Pondering Ezra's Mass Divorce
Sometimes in this space, in the coming year, I will reflect on a passage from M’Cheyne’s Bible Reading plan. Today includes Ezra 10.
It’s worth reflecting on the goodness of what is recorded here. The people of God, right after their return from exile - which was itself God’s discipline for disregarding His law - disregard His law, and marry women from foreign nations. Ezra the prophet weeps at this, trembling because it invites again God’s displeasure, which they just recovered from. Then some of the men, noticing Ezra, agree, mourn, and agree to divorce and send away the foreign wives, and their children, back to their nations.
Was this action right? Is this what repentance should look like? Should we be THIS zealous for righteousness? D.A. Carson answers this way: “Without meaning to avoid the issue . . . [t]here is something noble and courageous about the action taken; there is also something heartless and reductionistic. One suspects that this is one of those mixed results in which the Bible frankly abounds . . . Some sins have such complex tentacles that it is not surprising if solutions undertaken by repentant sinners are messy as well.”1
I think that’s about right. We should deal radically with sin. God is holy. We should not be unequally yoked. Something had to be done. But when our attempts to deal with sin result in us treating others in “heartless” ways, something’s off. But sin is the great complicator of life; saying what should not be done is sometimes easier than saying what should be done.

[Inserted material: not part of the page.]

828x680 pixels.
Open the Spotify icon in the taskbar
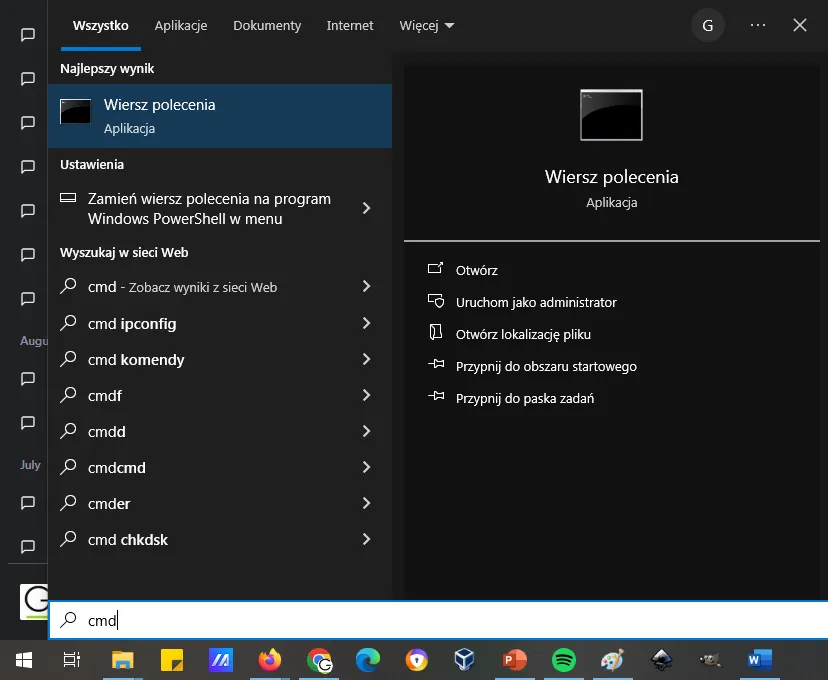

Map this over to today. Does this have anything to do with current events? With your friend’s troubled marriage? With your own repentance of sin? Sin complicates, and untangling its rat's nest is not easy. But the Bible does give us first principles. See, for instance, Micah 6:8:
7 Will the Lord be pleased with thousands of rams,
with ten thousands of rivers of oil?
Shall I give my firstborn for my transgression,
the fruit of my body for the sin of my soul?”
8 He has told you, O man, what is good;
and what does the Lord require of you
but to do justice, and to love kindness,
and to walk humbly with your God?
God-pleasing repentance first asks, “What does the Lord require of me?” Where do justice, kindness and humility meet perfectly? At the cross. Christ’s grace frees us to ponder wisely, with others, our next steps.
How might justice, kindness and humility clarify and inform our nation's current events?
1 Carson, D.A. "For the Love of God”, Vol. 2, Jan. 10.